Interviewer vs. Interviewer

Interviewer vs. Interviewer
( Click on picture to view) Elizabeth Lund--Host of Poetic Lines interviews Host of Poet to Poet-- Doug Holder

Thursday, October 30, 2008

Nov 4, 2008 Lawrence Kessenich : Former Houghton Mifflin Editor and Poet

My guest Nov 4, 2008 at 5PM is Lawrence Kessenich:

"I was born in Madison, Wisconsin in 1950 -- the year it was chosen "The All-American City" by Life Magazine -- and lived in a small town for a few years, but was in Milwaukee by seven years old, so I consider it my home town. Undergrad at the University of Wisconsin-Milwaukee, took six years to get through, from 1968-1974 -- quite an era to be in college! Meandered through my twenties, and finally went to grad school in creative writing (poetry) at UMass Amherst in 1977, at 27, where I lived half-a-block from Emily Dickinson's house and encountered poets James Tate, Donald Junkins, and Joe Langland (who tried to seduce me on the banks of Quabbin Reservoir, after we drank retsina, which he hid in a tree hollow, read poetry, and went for an illegal swim in the reservoir). When I didn't get a teaching assistantship for my second semester, I had to drop out of UMass, and I applied for the Radcliffe Publishing Course, was admitted, and attended in the summer of 1978.

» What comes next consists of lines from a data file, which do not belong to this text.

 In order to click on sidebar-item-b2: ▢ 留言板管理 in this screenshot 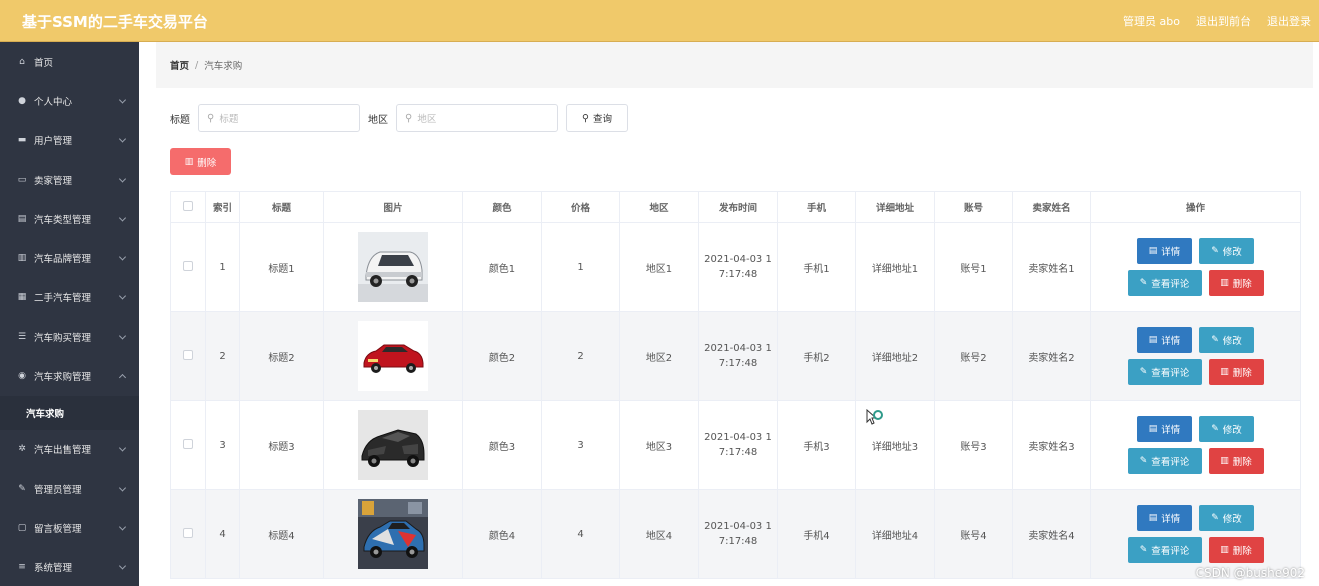, I will do `click(70, 528)`.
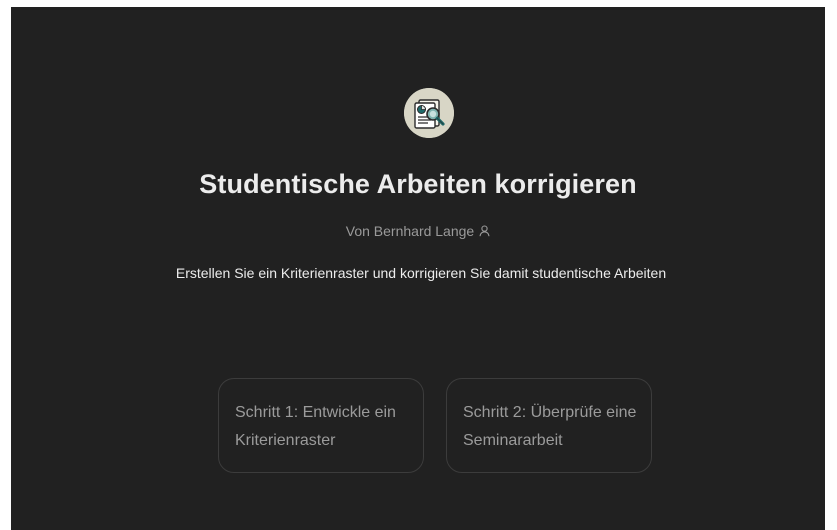 This screenshot has width=837, height=530. I want to click on document-magnifier-icon, so click(429, 113).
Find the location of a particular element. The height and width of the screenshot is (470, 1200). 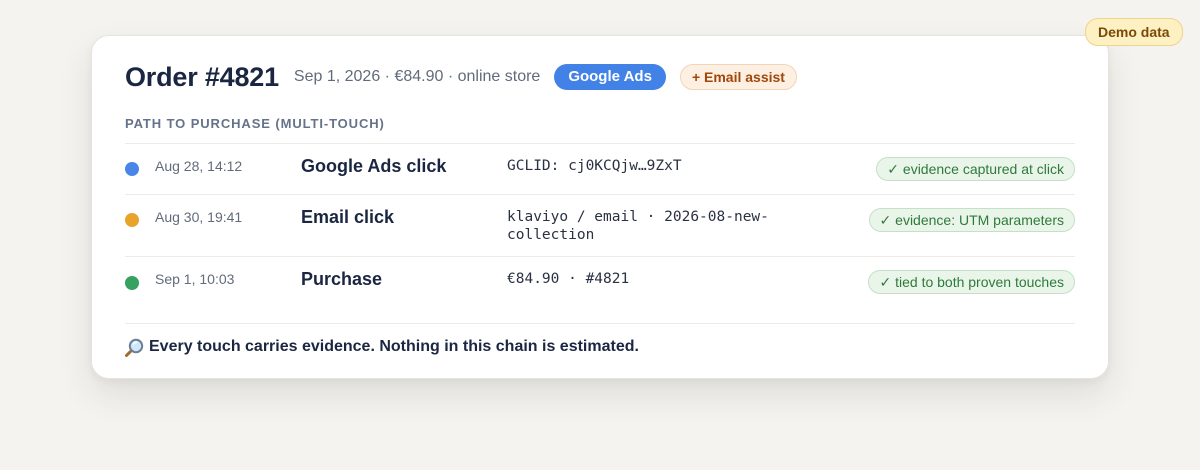

assist-channel-badge: + Email assist is located at coordinates (738, 77).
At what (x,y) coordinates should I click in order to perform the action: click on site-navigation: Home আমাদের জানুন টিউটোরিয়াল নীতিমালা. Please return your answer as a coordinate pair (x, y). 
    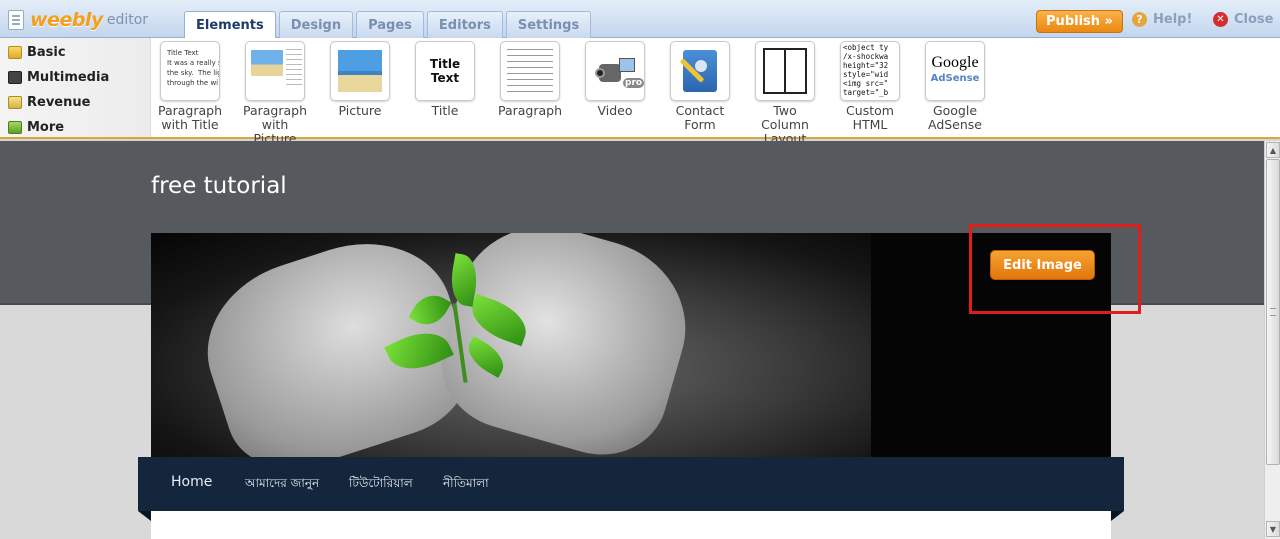
    Looking at the image, I should click on (631, 484).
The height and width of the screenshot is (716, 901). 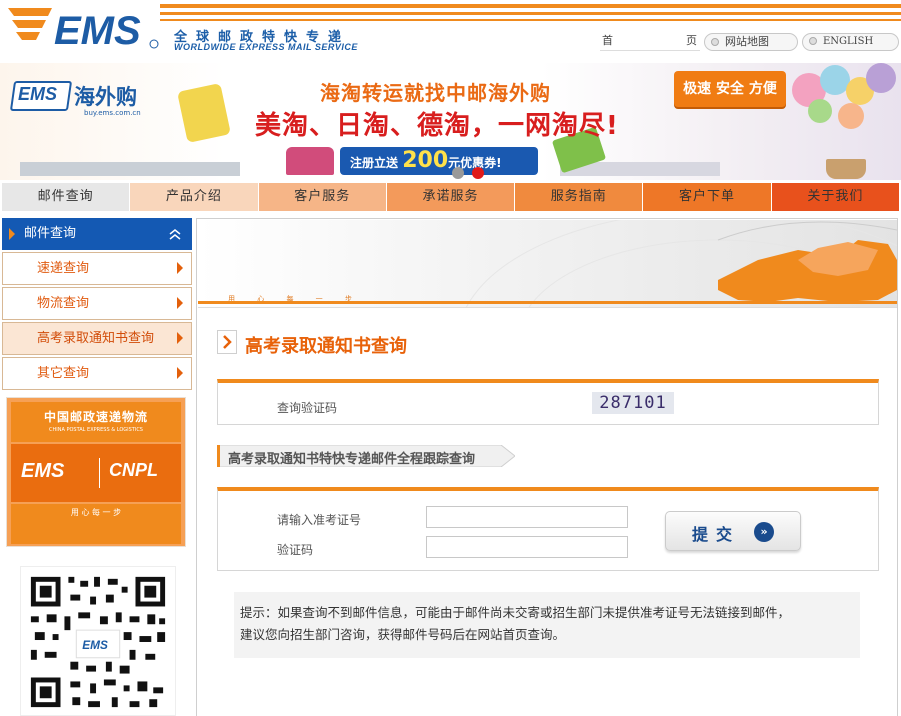 I want to click on nav-item-label: 产品介绍, so click(x=194, y=196).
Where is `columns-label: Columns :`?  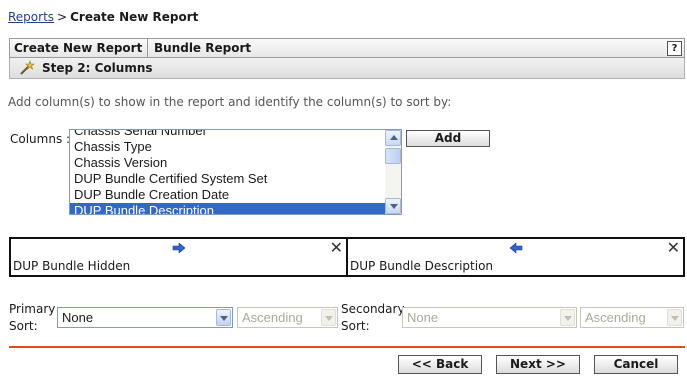 columns-label: Columns : is located at coordinates (40, 139).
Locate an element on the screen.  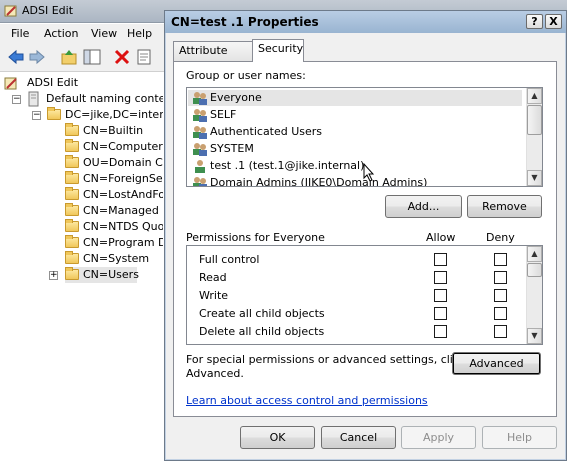
properties-icon is located at coordinates (144, 57).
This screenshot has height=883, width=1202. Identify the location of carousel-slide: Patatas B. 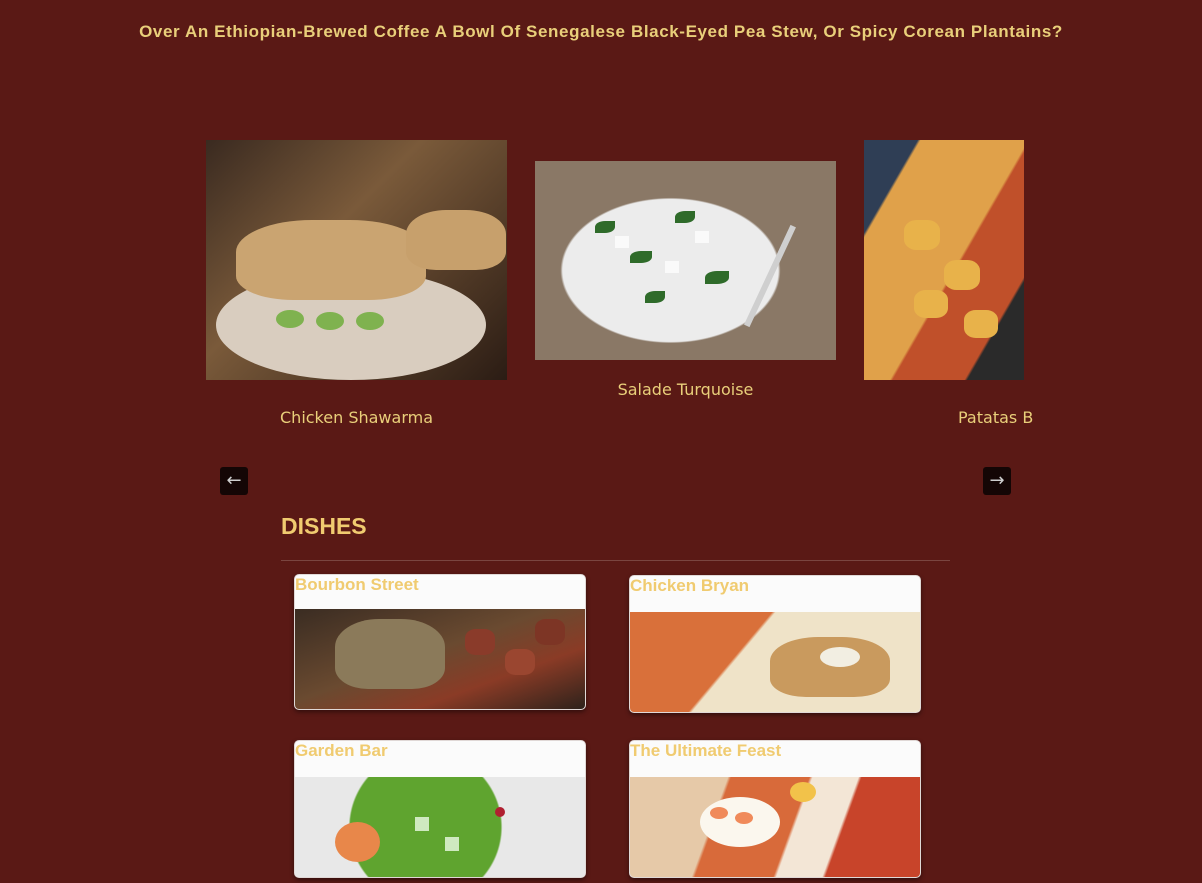
(949, 284).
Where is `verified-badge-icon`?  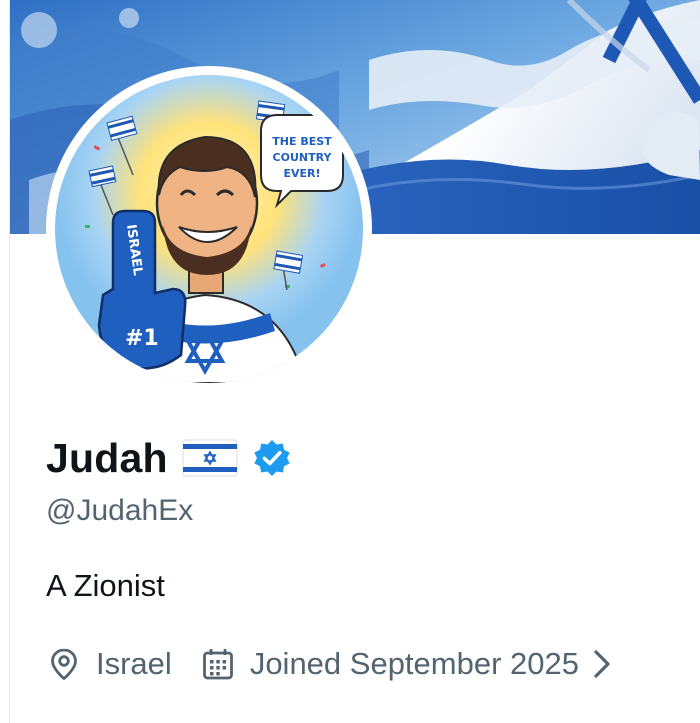 verified-badge-icon is located at coordinates (272, 458).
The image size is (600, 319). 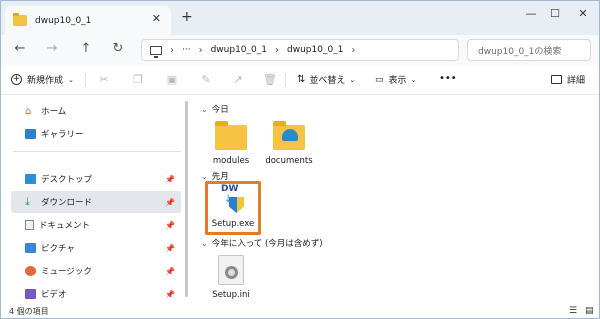 I want to click on minimize-button: —, so click(x=531, y=14).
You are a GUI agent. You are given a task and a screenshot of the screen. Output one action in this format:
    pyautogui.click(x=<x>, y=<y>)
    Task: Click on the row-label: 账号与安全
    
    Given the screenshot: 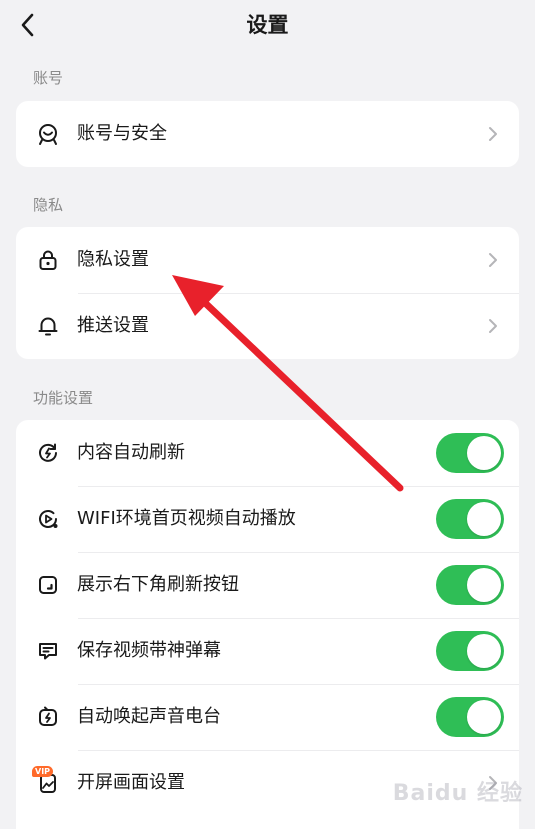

My first publishing job was as editorial assistant to Robie Macauley, a well-known name in the literary world, at Houghton Mifflin (pronounced ho'-tun mif'-lin, by the way -- many people don't know how to pronounce it correctly). HM's trade division was still in a brownstone on Park Street, at the time, with a manual elevator. Robie, my boss, had been a rising star writer in the 50s, went the Iowa Writers Workshop, where he dated Flannery O'Connor, and went on to edit The Kenyon Review and become the first serious fiction editor of Playboy (good stories about his time there, by the way). He came to HM as a senior editor. I had to teach myself to type faster as his assistant, because I had to type all his letters, from which I learned a lot about how to speak to writers about their work. I also shared an office with another editorial assistant right next to the office of the editor-in-chief, Austin Olney, and was in a position to see things such as John Kenneth Galbraith -- an !
enormously tall man -- duck his way under our doorways to visit Austin.

Within a year of arriving at HM, I realized that I was going to have to show that I could acquire books in order to have any chance of being promoted, so I started pursuing authors. My first two successes were W. P. Kinsella's "Shoeless Joe" (probably my best publishing story) and Rick Boyer's "Billingsgate Shoal," a mystery (which won the Edgar for Best Mystery Novel of the Year.) Both books were accepted at one editorial meeting -- which I could not attend, as an editorial assistant -- and "Shoeless Joe" won the Houghton Mifflin Literary Fellowship, so those two books made people aware of me within HM, and I was soon promoted to assistant editor, and I could start traveling to NYC to visit agents. I was ultimately promoted to editor by Nan Talese, well-known literary editor and wife of Gay Talese. I had lunch at her home in NYC a couple times, and met Gay and saw his study, with its endless rows of filing cabinets containing research documents for his many non-fiction books.!

Over my 9.5 years at HM, I acquired another HM Literary Fellowship-winning novel, "Confessions of a Taoist on Wall Street" by David Payne as well as other fiction and nonfiction books. I worked with Diane Middlebrook and Diana Hume George, the editors of "Selected Poems of Anne Sexton" and, for a few years of the nine she worked on it, with Diane on "Anne Sexton: A Biography" (there was a very controversial aspect of that book, which occurred during my watch, so you should ask me about that). I met Jimmy Carter, whose biography Nan Talese edited (one day she called me into the conference room as I passed by to show me several Carter family photo albums that Jimmy had lent her to find photos for the book). Our "slush pile" (unsolicited mss. reader), Dell Hammond, passed on Terry McMillan's first novel, "Mama," to me, and I ended up being her first editor. (There are some very good stories about her, so be sure to ask about that experience.) "Shoeless Joe" was sold to the movies!
and became the basis for "Field of Dreams." On the eve of my departure from HM, my wife and I were invited to Fenway Park to be extras in the movie, and I was very warmly received by the director and actors, who knew the whole story of my work with Kinsella. The director placed us so that we appeared onscreen, in the background, during in the movie.

I left HM because I was frustrated with the limitations of book acquisition -- how much time had to be spent "selling" books one wanted to acquire to fellow editors and sales, sub rights and publicity departments -- and I was also too much on the writers' side to be a very good contract negotiator. I left HM in June, 1988 -- the very month of the "Shoeless Joe" filming at Fenway Park.

Since then, I have made my living, first, as a technical editor, then as a technical writer, and, finally, as a marketing writer for various marketing agencies and marketing departments of companies. During that time, I have written children's books and novels for adults (had agents for some of these, but none sold), short stories, poetry, and, most recently short plays -- I just submitted two ten-minute plays for the Boston Theatre Marathon. (I have a number of stories about those years.) I've achieved the most success with my poetry, so far, having published in half-a-dozen magazines and had the one chapbook published (another is under consideration, and I've submitted a full-length ms. to a number of contests)."